Castelli, Juan José Antonio: Nació en Buenos Aires en 1764. A través de su abuela materna era primo segundo de Manuel Belgrano. Formaba parte del núcleo de criollos republicanos independentistas.

Clara o Doña Clara: También conocida como Mary Clarke era una exconvicta inglesa escapada en el motín del buque Lady Shore, que se asentó en Buenos Aires.

De la Quintana, Hilarión: Nació en Maldonado (Uruguay) en 1774. Era hijo de José Ignacio De la Quintana. Ingresó a la vida militar muy joven. Se encontraba prestando servicios en Montevideo cuando los ingleses atacaron Buenos Aires.

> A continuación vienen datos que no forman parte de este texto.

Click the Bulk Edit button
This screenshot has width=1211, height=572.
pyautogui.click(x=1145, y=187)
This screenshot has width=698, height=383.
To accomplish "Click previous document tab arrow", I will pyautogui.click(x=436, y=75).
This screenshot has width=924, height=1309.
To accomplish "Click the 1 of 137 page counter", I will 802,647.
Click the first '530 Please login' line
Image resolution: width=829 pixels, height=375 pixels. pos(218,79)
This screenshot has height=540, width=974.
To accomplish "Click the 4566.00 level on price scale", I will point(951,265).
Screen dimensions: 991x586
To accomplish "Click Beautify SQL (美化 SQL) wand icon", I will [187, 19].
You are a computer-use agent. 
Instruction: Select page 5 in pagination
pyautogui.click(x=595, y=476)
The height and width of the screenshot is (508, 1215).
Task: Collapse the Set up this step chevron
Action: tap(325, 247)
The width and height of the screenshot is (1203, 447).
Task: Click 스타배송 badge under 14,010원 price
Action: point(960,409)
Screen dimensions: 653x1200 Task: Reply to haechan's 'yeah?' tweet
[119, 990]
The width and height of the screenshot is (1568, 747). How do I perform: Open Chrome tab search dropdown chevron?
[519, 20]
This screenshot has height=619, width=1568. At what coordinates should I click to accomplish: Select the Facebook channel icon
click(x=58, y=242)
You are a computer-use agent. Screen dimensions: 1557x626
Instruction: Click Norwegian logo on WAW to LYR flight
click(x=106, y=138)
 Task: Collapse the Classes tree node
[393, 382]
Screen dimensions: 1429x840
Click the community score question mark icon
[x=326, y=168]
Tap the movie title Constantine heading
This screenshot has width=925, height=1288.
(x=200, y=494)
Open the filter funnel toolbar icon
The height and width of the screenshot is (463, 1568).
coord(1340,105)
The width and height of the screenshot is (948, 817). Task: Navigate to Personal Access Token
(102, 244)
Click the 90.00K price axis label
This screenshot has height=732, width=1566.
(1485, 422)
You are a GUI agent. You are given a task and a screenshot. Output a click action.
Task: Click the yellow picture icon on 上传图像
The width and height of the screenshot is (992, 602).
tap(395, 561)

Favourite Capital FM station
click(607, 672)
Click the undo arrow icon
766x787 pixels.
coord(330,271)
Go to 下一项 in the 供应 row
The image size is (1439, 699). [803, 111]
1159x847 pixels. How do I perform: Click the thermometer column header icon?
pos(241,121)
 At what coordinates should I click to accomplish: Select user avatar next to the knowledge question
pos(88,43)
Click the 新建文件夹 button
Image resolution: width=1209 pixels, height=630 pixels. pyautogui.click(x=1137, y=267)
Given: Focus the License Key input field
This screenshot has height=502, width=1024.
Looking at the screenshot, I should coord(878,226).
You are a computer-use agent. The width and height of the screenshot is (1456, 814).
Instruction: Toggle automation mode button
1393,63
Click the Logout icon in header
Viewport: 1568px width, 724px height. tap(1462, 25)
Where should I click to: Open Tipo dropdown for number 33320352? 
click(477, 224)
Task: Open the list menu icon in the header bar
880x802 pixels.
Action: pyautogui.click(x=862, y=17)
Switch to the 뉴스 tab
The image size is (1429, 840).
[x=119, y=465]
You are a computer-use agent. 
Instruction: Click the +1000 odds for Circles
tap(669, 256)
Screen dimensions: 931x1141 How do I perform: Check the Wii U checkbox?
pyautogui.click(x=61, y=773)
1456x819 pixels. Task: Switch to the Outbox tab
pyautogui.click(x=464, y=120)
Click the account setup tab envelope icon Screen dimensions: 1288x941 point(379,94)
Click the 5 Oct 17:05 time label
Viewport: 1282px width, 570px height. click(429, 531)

De la Quintana, José Ignacio: Nació en Buenos Aires en 1736. Era el padre de Hilarión De la Quintana. Como militar, tuvo una destacada actuación en las Guerras Guaraníticas. Ostentaba el cargo de brigadier a cargo del Fuerte de Buenos Aires cuando sucedió el ataque inglés.

Gillespie, Alexander: Capitán del ejército británico. Entre otras funciones fue comisario de prisioneros de guerra españoles en el primer ataque a Buenos Aires en 1806. Llevaba un diario de sus vivencias.

Gutiérrez de la Concha, Juan Antonio: Nació en Esles, España, en 1760. Marino español llegado al Río de la Plata en 1790. Estaba asignado al apostadero naval de Montevideo cuando ocurrió el ataque inglés.

Kennet, George: Capitán británico y edecán del general Beresford durante la ocupación inglesa de Buenos Aires.

Mackenzie, Alexander: Capitán del Regimiento 71 de Infantería de Escocia.

Moreno, Mariano: Nació en Buenos Aires en 1778. Hijo de padre español y madre criolla. Estudió derecho en Chuquisaca y volvió a Buenos Aires en 1805. Su orientación política era el republicanismo independentista.

Mordeille, Hipólito: Nació en Toulon, Francia, en 1758. Su nombre completo era François-de-Paule Hippolyte Mordeille. Corsario inicialmente bajo bandera francesa, arribado al Río de la Plata en 1804 donde continuó en esa función, pero bajo bandera española.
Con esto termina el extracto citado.